Directions for this task:
Convert the lines of the rows below into a numbered list, leaving out blank lines, beginning at the line that contains "You are a GUI" and stopping after the line that contains "The height and".

Exercise inputs:
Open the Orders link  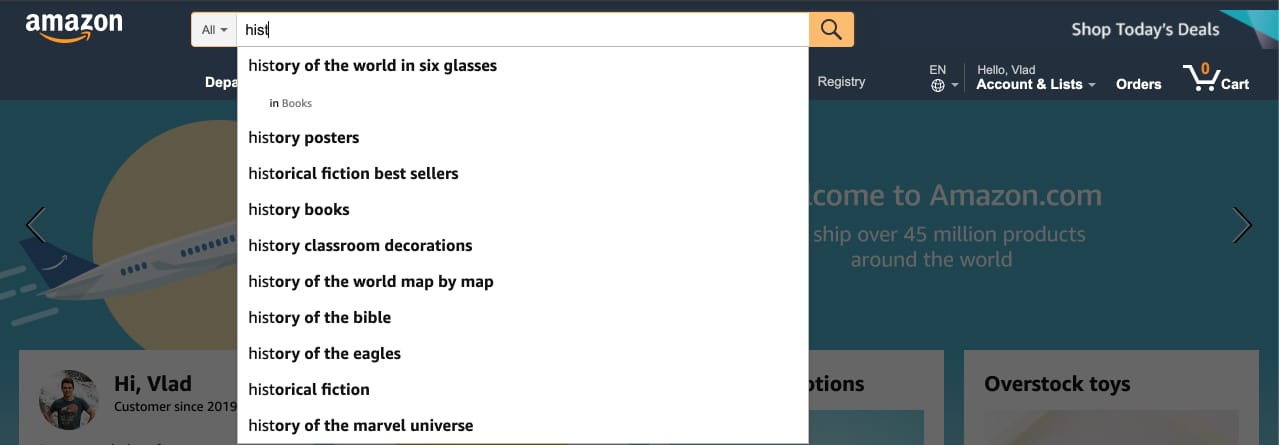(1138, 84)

* * *

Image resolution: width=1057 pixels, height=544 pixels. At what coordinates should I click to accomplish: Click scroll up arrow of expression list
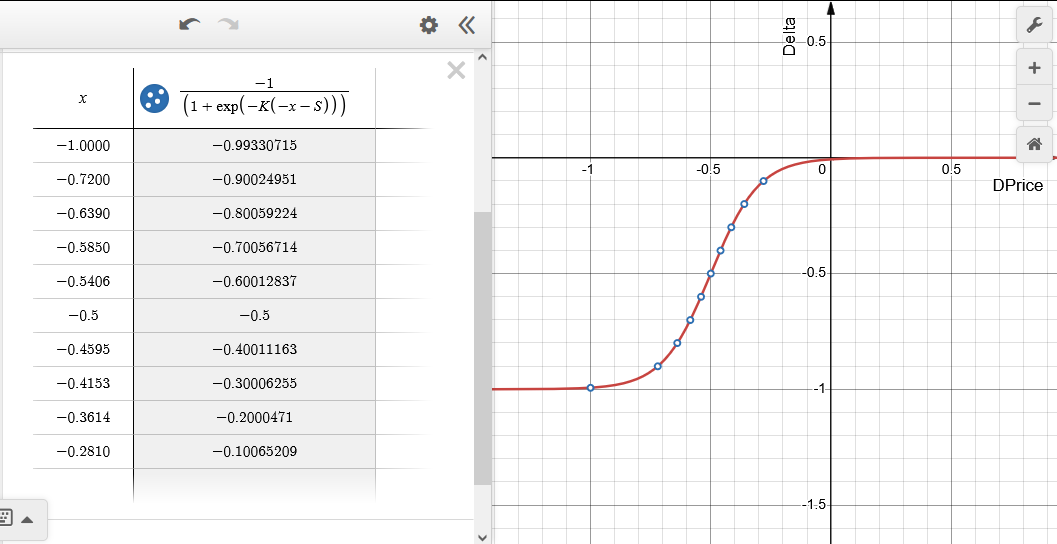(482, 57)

...

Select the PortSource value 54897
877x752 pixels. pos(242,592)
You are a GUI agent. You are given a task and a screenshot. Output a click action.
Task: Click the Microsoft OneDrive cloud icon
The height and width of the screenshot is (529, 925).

Result below:
1. You are a GUI agent. You are given a task and a screenshot. Output a click action.
2. Task: Click the Microsoft OneDrive cloud icon
3. The height and width of the screenshot is (529, 925).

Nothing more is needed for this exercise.